根掘り葉掘り、詳しく見に行った時の状況について全部話す事になってしまう。
「あれほど言ったでは無いか。ホリーは可愛らしいだけでなく、優しく慎ましい性格の良さが内側から溢れる程なのだから、男達が放っておく訳が無いのだ! 現に道端で声をかけられているでは無いか!」
「ジャンくんはまだ、十才ですよ?」
「五年経てばクラウスと同じ年だ! 何という不遜な少年なのだ、今度家に招待しなさい。クラウスと一緒にたっぷり礼をしなければ!」
「あ、それならウィルくんとナタリアちゃん、それに都合が宜しければフェルナンド様とパウラさんも一緒に呼んで良いですか?」
「いいとも! まとめてお礼を言わせて頂かねば!」
鼻息荒くロルフが拳を固めていると、
「何を仰っておられるのですか、父上」
「おお、お帰りクラウス」
「お帰りなさい!」
ロルフと台所で揉めていたせいでクラウスが帰って来たことに全く気付かなかった。クラウスの手から下ろされたルナに、アーニャが早速駆け寄って入念に背中をチェックしている。

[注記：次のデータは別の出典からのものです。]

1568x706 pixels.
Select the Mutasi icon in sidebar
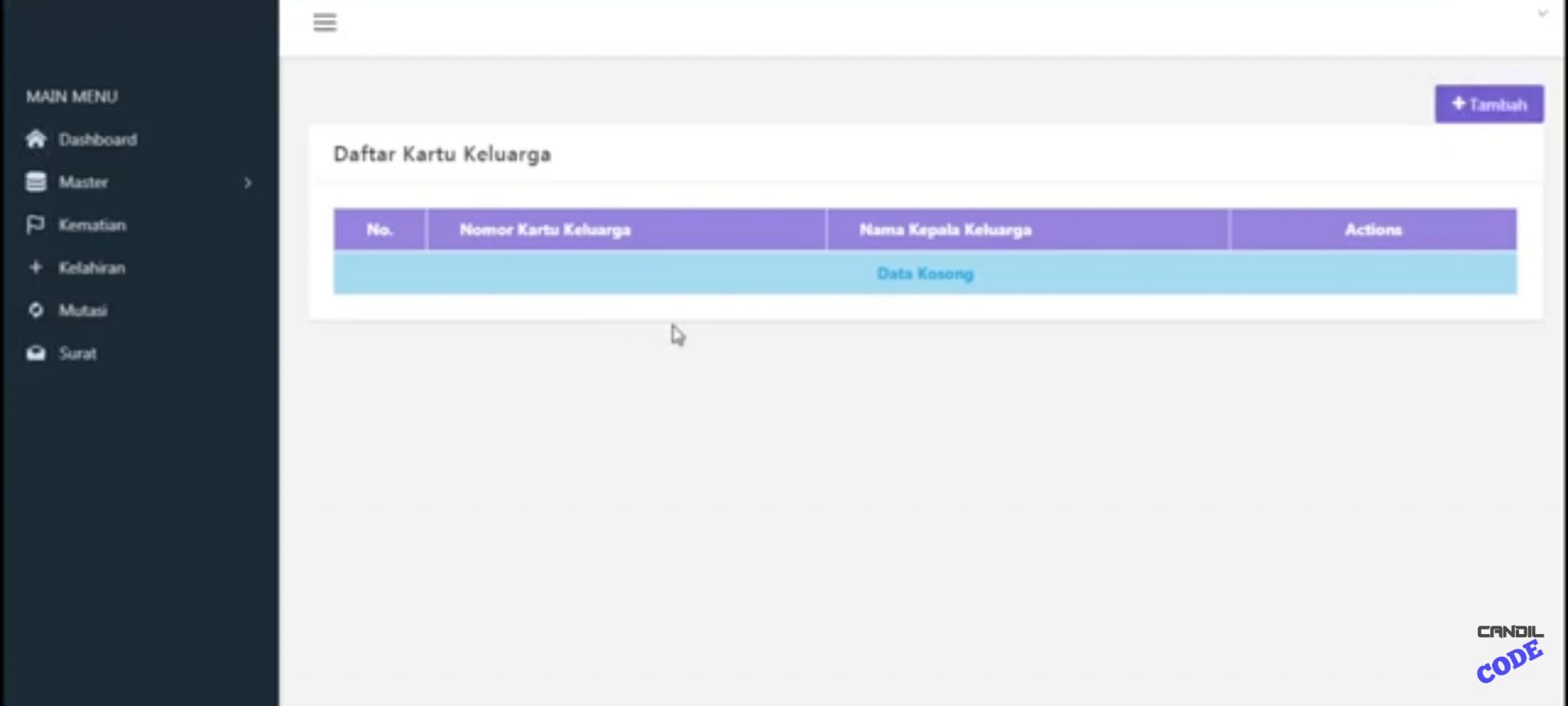pos(35,310)
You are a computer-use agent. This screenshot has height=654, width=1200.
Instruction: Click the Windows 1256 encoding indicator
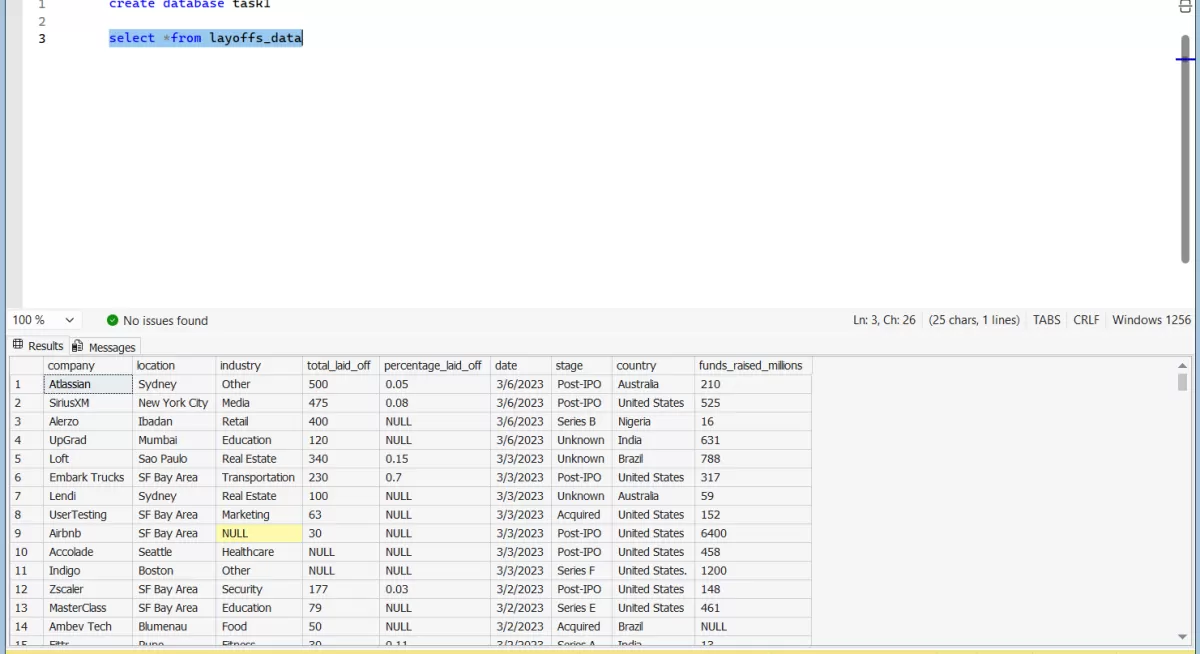pyautogui.click(x=1151, y=320)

どうやらナハトに背中を毟られる悲劇は避けられたようで、アーニャは誇らし気にルナの顔を舐めてやっている。ルナは姉に褒められてちょっぴり得意気だ。
「ホリー……」
「クラウスさん、私ちょっと怒ってますからね!」
「ん?」
「謝れ、クラウス! 直ぐに謝りなさい」
「す、すまない……」
「やり直して下さい! 何に対して謝ってるんです?」
つん、とアーニャの真似っこをしてみると、クラウスは慌ててロルフとヒソヒソ打ち合わせてから、必死で謝ってきた。
「本当に済まなかった、良かれと思って……」
「どうせ私は頼りないですもん!」
「そんな事は無い! 俺はホリーが居なければ生きていけない」
大真面目にとんでもない事を言い切るクラウスの目は真剣そのもの。言われたホリーの方が真っ赤になってしまう。
「許してくれ、ホリー」
「……怒ってなんていません。私、クラウスさんに頼って貰えなかったのが、寂しかっただけですもの」
義父の存在も霞んでしまうほど、ホリーは素直にクラウスの腕の中に収まった。
「やれやれ、……何だかホリーはどんどんアイシャに似てくるなぁ、オール?」
「キュウン……」
「何か言いました?」
「いや! ホリーはどんどん可愛くなると!」
「ガウ、ガウガウ!」
キョドキョド目を泳がせるオールを足元に連れていては誤魔化しようが無いが、ホリーはやっとニッコリと二人にいつもの笑顔を見せる事が出来た。